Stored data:
————

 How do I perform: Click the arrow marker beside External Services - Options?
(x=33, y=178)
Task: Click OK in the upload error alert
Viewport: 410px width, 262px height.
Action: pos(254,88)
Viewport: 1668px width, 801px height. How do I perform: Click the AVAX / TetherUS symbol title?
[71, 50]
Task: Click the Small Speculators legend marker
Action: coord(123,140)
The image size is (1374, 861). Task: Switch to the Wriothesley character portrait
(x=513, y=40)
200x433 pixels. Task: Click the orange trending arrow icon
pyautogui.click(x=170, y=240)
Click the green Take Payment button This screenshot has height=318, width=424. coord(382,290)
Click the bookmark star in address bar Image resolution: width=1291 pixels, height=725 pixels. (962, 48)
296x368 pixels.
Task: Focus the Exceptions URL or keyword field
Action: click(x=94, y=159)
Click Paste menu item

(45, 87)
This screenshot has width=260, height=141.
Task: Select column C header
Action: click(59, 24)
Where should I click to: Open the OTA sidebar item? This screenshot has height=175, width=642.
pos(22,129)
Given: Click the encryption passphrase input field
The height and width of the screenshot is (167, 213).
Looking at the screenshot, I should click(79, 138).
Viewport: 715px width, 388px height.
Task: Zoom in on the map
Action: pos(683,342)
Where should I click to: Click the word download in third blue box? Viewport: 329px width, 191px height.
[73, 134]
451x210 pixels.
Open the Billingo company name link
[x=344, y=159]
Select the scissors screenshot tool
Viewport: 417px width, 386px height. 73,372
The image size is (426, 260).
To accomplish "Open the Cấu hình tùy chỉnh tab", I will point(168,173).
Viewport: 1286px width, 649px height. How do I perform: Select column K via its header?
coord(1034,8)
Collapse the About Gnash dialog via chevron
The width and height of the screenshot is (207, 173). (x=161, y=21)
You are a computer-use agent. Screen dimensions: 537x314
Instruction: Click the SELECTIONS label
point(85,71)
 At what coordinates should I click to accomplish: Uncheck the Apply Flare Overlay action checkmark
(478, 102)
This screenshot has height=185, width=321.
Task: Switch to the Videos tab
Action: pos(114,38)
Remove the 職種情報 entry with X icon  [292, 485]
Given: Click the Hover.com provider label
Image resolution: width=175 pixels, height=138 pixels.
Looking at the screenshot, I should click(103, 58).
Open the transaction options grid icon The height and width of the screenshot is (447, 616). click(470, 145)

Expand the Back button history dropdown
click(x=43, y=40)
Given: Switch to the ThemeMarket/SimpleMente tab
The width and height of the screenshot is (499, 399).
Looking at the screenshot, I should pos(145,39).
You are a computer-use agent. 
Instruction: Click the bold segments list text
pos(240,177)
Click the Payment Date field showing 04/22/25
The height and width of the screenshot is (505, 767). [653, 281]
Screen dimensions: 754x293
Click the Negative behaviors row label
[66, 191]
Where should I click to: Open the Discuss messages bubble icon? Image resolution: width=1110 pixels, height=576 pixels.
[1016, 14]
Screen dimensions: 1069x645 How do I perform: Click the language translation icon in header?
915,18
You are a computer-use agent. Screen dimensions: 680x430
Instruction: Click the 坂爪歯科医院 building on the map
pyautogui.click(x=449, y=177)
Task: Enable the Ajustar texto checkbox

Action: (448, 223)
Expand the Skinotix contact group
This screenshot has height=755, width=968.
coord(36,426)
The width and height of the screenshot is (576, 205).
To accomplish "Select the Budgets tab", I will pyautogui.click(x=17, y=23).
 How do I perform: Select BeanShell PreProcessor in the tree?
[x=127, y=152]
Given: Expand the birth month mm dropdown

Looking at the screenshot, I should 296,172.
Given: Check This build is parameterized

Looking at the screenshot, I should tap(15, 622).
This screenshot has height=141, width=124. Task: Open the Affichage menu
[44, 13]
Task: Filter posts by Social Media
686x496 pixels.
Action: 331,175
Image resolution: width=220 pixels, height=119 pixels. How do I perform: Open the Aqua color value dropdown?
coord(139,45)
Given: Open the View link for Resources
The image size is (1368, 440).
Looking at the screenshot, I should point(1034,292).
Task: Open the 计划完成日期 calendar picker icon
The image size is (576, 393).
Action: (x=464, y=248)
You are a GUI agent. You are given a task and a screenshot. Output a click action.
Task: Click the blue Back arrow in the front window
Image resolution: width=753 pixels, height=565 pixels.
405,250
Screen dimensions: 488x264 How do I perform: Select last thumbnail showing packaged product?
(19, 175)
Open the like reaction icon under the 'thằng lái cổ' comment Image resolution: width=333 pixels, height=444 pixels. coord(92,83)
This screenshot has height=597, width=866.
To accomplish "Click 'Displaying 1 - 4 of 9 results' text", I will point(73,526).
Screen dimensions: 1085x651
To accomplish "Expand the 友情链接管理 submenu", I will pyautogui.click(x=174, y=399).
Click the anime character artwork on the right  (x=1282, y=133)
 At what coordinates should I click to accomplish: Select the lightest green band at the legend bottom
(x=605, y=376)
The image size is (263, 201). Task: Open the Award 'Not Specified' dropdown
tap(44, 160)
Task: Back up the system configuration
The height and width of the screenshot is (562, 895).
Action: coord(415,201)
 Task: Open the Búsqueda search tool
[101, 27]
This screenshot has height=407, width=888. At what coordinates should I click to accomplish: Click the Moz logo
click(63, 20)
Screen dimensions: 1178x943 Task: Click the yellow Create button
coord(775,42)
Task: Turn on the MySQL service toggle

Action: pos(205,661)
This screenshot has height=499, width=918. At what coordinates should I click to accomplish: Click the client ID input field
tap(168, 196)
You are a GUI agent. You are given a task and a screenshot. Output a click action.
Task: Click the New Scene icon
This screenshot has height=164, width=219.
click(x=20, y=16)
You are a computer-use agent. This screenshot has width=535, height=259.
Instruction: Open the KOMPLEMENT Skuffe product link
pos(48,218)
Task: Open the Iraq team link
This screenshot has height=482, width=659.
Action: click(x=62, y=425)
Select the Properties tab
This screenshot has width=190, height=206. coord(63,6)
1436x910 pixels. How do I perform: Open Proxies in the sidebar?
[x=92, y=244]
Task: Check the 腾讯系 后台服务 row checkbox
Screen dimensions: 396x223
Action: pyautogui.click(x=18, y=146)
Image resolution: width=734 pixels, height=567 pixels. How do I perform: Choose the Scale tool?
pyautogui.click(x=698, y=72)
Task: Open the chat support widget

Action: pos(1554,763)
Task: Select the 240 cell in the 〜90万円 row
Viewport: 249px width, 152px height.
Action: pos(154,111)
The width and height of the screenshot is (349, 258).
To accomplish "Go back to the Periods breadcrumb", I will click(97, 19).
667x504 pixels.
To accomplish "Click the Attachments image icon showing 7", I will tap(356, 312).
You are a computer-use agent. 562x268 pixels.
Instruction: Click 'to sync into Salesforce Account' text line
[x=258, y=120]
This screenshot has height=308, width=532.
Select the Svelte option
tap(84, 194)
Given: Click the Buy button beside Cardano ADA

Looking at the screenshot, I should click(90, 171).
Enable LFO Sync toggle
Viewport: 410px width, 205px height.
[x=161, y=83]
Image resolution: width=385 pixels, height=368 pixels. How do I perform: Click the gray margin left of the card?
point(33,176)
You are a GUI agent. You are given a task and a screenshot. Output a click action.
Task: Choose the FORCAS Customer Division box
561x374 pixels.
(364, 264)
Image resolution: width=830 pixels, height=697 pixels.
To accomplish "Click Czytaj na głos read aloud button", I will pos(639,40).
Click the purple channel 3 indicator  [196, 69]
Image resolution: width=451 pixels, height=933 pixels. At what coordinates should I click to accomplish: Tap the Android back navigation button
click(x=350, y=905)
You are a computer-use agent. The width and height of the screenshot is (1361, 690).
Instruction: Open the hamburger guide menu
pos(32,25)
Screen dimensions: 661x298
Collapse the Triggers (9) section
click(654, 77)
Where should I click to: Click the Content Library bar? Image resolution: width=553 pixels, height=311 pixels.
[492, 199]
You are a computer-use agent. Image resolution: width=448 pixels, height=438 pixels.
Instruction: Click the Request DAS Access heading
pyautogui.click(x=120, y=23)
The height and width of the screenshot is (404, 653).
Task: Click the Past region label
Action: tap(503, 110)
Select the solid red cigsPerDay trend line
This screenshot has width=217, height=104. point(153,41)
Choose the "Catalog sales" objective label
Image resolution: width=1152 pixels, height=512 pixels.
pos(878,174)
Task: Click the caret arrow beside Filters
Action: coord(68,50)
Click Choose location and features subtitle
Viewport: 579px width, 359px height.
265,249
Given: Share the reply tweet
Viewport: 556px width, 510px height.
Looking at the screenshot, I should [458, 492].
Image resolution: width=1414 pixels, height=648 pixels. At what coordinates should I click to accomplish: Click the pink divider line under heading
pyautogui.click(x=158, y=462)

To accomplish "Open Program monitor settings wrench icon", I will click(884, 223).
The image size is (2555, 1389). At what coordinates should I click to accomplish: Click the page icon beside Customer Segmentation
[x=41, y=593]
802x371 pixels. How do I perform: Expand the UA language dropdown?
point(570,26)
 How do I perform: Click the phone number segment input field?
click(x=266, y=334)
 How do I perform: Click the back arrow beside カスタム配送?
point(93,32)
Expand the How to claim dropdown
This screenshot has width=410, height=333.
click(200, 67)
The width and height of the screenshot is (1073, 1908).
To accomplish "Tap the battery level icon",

————

● **To do**
Pull out all lines from the entries above that include the word "computer".

● **Output of the task**
You are a computer-use agent. Screen dimensions: 537x314
You are a computer-use agent. 
You are a computer-use agent. Screen dimensions: 680x430
You are a computer-use agent. This screenshot has width=535, height=259.
You are a computer-use agent. 562x268 pixels.
You are a computer-use agent. The width and height of the screenshot is (1361, 690).
You are a computer-use agent. Image resolution: width=448 pixels, height=438 pixels.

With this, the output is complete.